__PAGE EXTRACT__
════════════════
Apartment developers and municipalities are increasingly turning to modular (prefabricated) multifamily design and construction to address the affordable housing crisis. Cost savings and an accelerated development timetable translate to renters spending less on monthly rent. But before we examine exactly how and why modular development works, let’s quickly recap on the state of affordability within the apartment market.

The Rise of Cost-Burdened Renters

In spite of recent increases in take-home pay, nearly half of today’s renters remain cost-burdened – meaning that more than 30 percent of their household income goes towards rent. Close to a quarter of renters are now severely cost-burdened, contributing a staggering 50 percent or more of household income towards rent. As the interactive map below shows, this problem is not just isolated to the gateway markets.

This burgeoning issue can be distilled down to the fact that rent growth has outpaced income growth. Rents have increased 3% annually from 2001–2015, while median household incomes decreased 0.1% annually over the same period after adjusting for inflation. Put another way, the national median rent has risen 20 percent faster than inflation from 1990–2016, while the median home price rose 41 percent faster. Going back a little further, we see that the median rent payment increased 61 percent between 1960–2016, while median renter income grew only 5 percent. This should serve as some food for thought the next time someone complains that millennials aren’t buying homes because they spend too much money on avocado toast.
════════════════
__REQUIRED TASK__
Answer these from the passage above on modular apartment construction and rental affordability:
(a) What share of household income must go toward rent for a renter to count as cost-burdened?
(b) By what percentage did rents increase annually from 2001 to 2015?
(c) How much did the median rent payment increase between 1960 and 2016?
════════════════
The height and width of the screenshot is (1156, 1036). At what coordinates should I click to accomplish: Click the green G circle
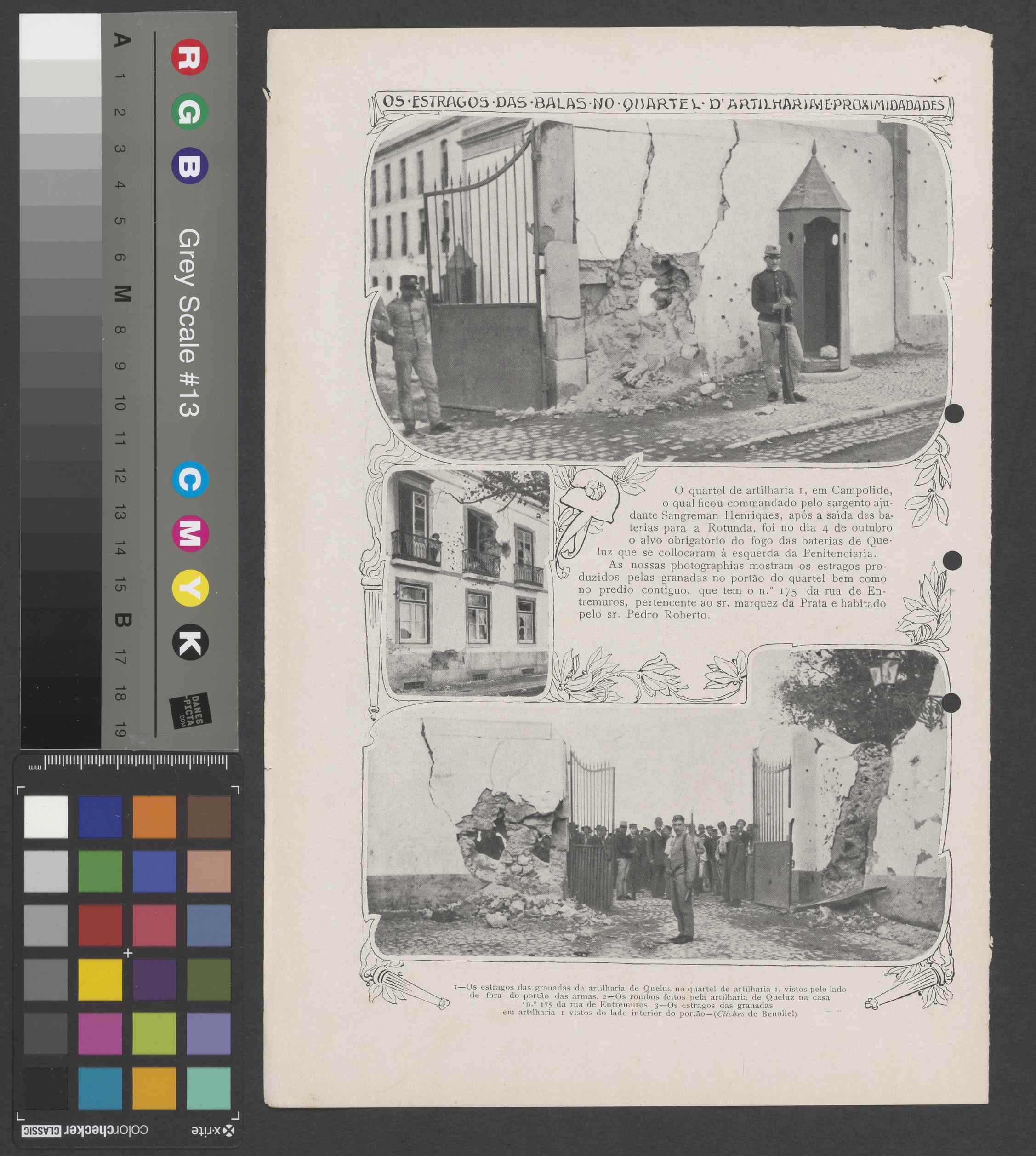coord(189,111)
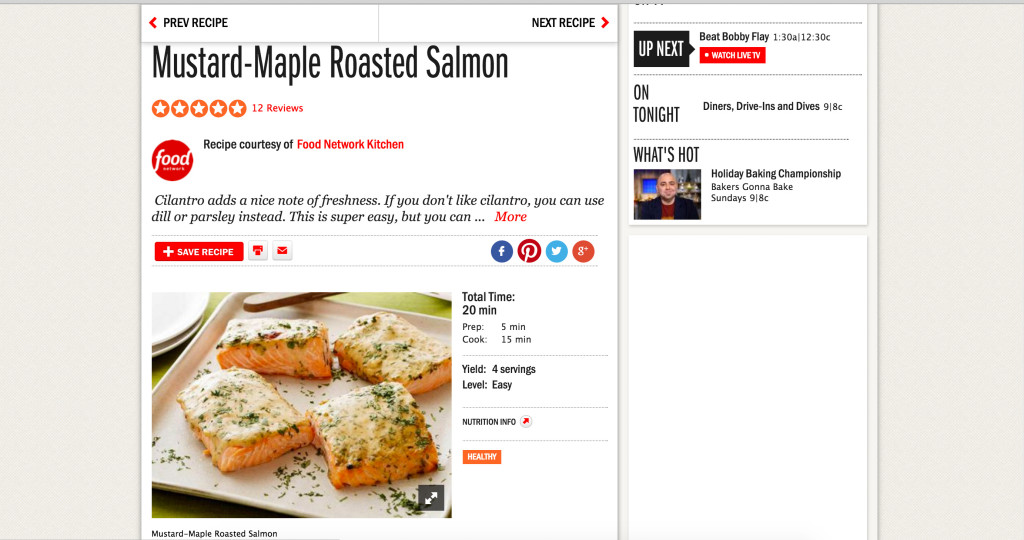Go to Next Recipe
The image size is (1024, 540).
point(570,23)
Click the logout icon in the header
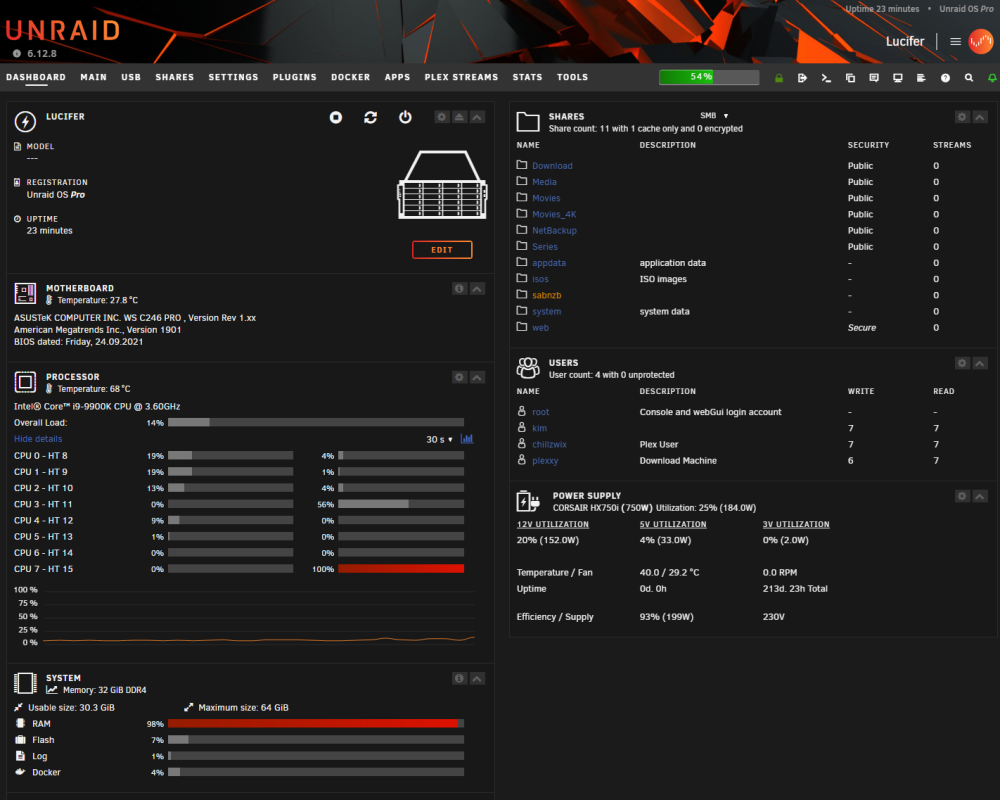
════════════════
__ANSWER FOR THIS EXERCISE__
(a) More than 30 percent.
(b) 3 percent.
(c) 61 percent.